Die siechende Krokuwaz

Bericht: Wolfgang Zwander | Medien | aus FALTER 37/11 vom 14.09.2011

Ein Eigentümerwechsel bei der deutschen WAZ könnte das Ende für die Mediaprint und den Kurier bedeuten und der Krone neue Besitzer bringen

Journalismus sei "eine Mischung von Hoch und Nieder, von Kompromissen, Überlegenheit und Feigheit, von Verrat und Vergnügen, von Knechtschaft und Größe“. Mit diesem Satz hat Christoph Kotanko im Juni dieses Jahres in einem Rundmail seinen Abschied aus der Kurier-Redaktion bekanntgegeben, nachdem er bereits ein Jahr zuvor als Chefredakteur des Blattes abgesetzt worden war.

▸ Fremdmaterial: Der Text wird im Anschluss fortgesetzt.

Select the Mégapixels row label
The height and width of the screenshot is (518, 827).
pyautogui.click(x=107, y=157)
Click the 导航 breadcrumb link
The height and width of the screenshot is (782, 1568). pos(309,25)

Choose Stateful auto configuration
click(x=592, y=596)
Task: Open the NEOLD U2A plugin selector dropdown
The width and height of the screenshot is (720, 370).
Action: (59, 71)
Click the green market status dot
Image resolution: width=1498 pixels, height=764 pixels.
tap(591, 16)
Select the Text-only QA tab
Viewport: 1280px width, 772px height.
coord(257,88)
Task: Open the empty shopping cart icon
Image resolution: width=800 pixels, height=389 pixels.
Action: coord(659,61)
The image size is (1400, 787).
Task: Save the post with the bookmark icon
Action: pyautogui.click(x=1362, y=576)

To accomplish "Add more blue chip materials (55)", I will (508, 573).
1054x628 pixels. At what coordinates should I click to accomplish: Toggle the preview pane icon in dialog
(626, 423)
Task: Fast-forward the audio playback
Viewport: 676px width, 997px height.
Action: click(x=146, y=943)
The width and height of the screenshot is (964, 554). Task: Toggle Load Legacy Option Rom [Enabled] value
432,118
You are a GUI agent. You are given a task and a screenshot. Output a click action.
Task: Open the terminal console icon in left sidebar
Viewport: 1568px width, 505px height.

Sein Abschiedswort, das vom französischen Schriftsteller Honoré de Balzac stammt, ist nicht nur die Gemütsregung eines geschassten Ex-Chefredakteurs (in dem Mail ist in puncto Betriebsklima auch von "beschämender Feigheit und Falschheit“ die Rede), sondern seine Worte beschreiben auch die aktuelle Situation bei seinem alten Arbeitgeber Mediaprint, Österreichs zweitgrößtem Zeitungs- und Zeitschriftenverlag, zu dem auch der Kurier gehört.